• SUPPLIED RECORDS:
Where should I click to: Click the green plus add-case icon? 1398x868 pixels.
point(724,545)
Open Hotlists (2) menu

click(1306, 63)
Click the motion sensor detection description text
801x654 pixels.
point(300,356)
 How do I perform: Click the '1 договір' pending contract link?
* * *
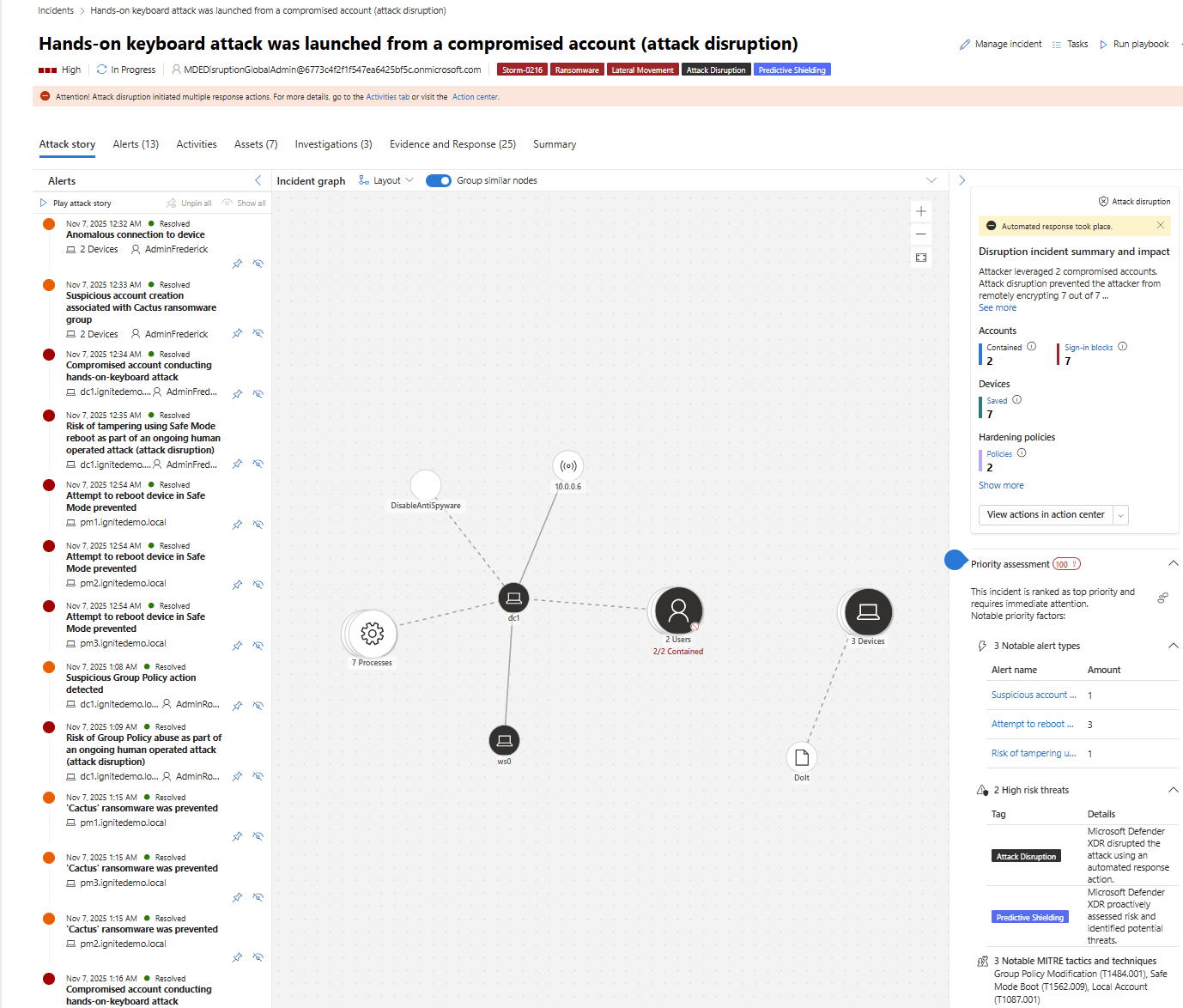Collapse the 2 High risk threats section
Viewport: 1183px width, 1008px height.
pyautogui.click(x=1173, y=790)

• WHAT THE EXERCISE ASKS: All that is wanted is the stretch of lines above from the one containing "Open Hotlists (2) menu" through the one containing "How do I perform: Click", duplicated exactly.

• OUTPUT OF THE EXERCISE:
Open Hotlists (2) menu

click(1306, 63)
Click the motion sensor detection description text
801x654 pixels.
point(300,356)
 How do I perform: Click the '1 договір' pending contract link?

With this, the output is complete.